### What the task requires
Once the line with "Screen dimensions: 616x499" is found, write it out along with each later line exactly, through the end of the entries, skipping every picture.

### Dataset entries
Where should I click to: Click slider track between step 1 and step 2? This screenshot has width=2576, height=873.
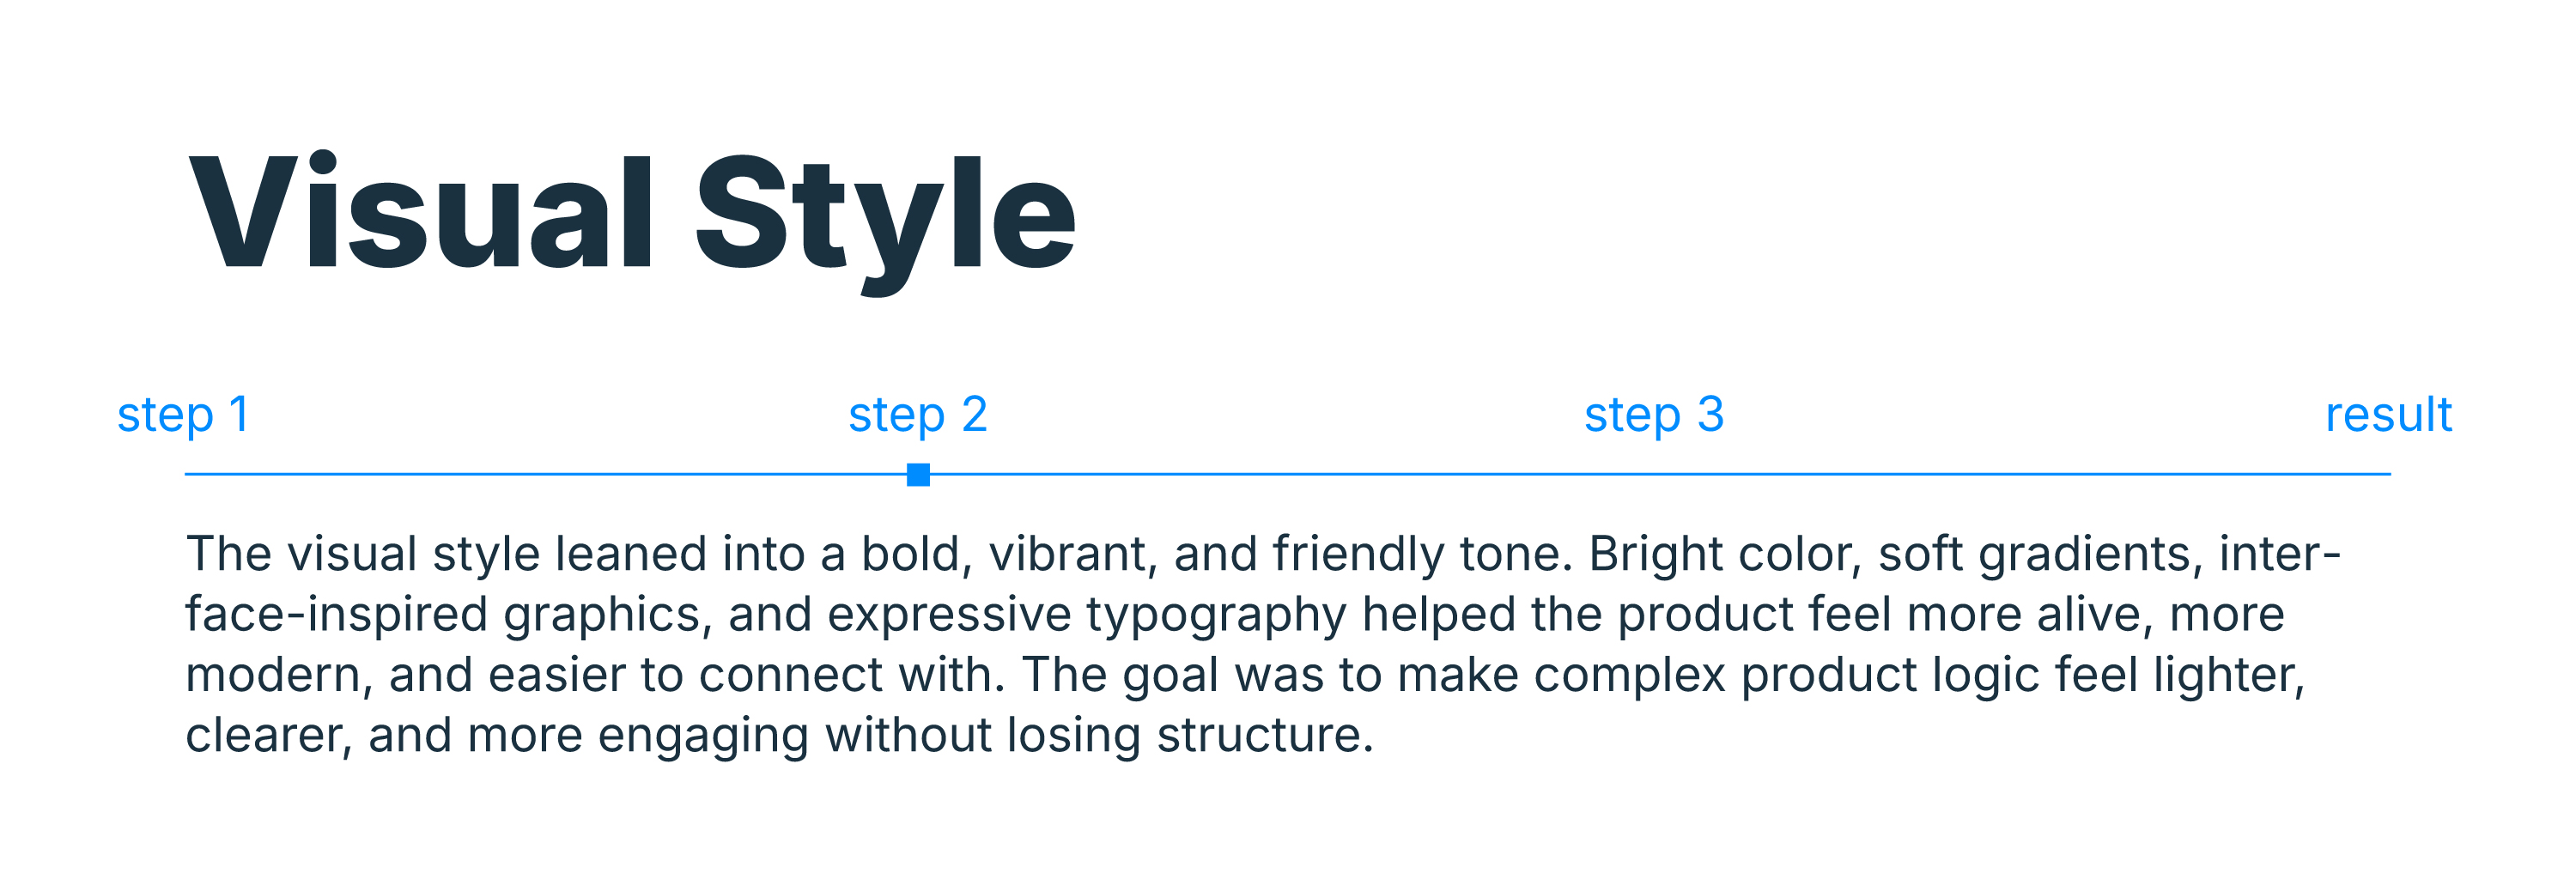click(x=550, y=474)
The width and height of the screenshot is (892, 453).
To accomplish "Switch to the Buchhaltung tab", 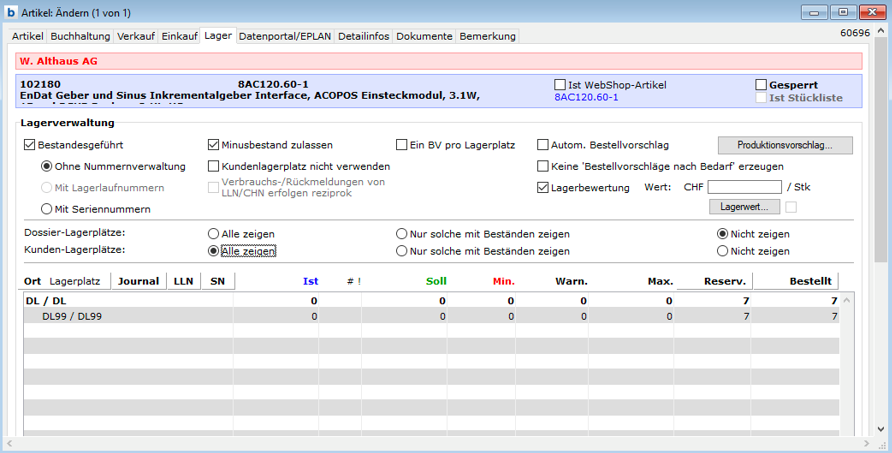I will [80, 36].
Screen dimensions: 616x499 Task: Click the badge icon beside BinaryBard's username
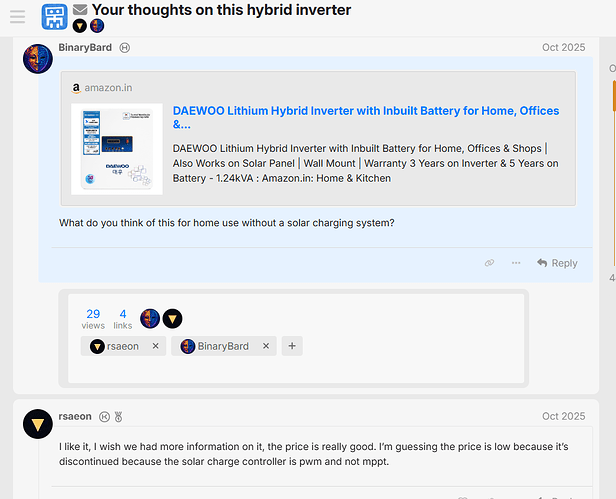(x=125, y=48)
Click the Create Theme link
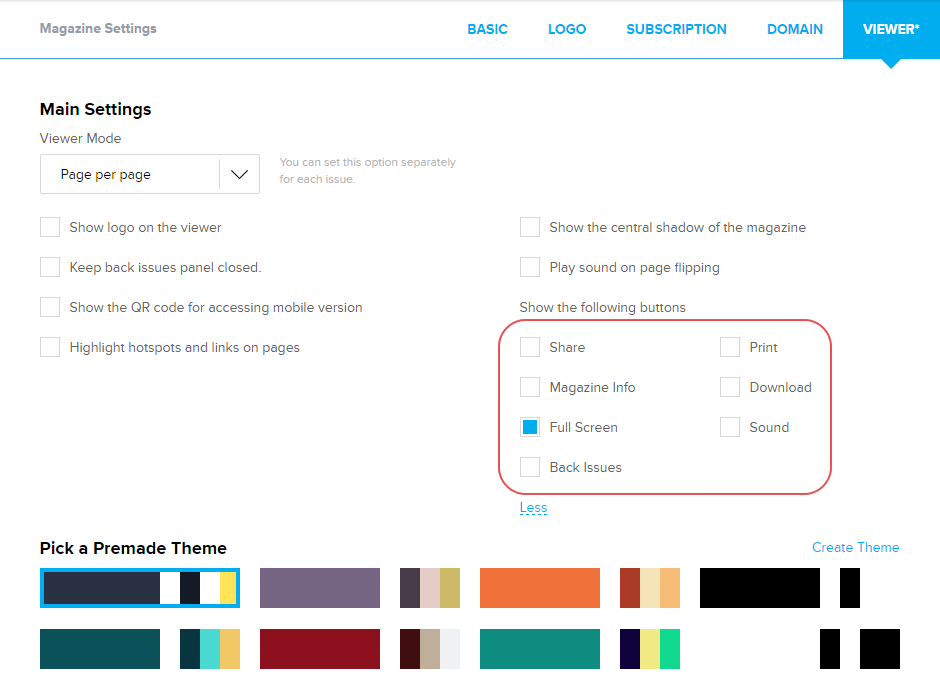The height and width of the screenshot is (680, 940). point(855,547)
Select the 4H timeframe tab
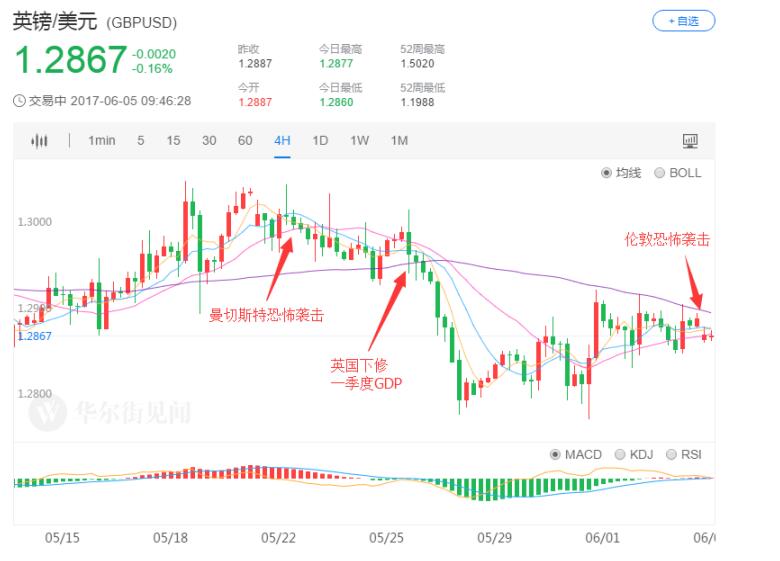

### Answer to this task
Screen dimensions: 616x499 Task: Click the badge icon beside BinaryBard's username
(x=125, y=48)
Click the Create Theme link
The height and width of the screenshot is (680, 940). point(855,547)
Select the 4H timeframe tab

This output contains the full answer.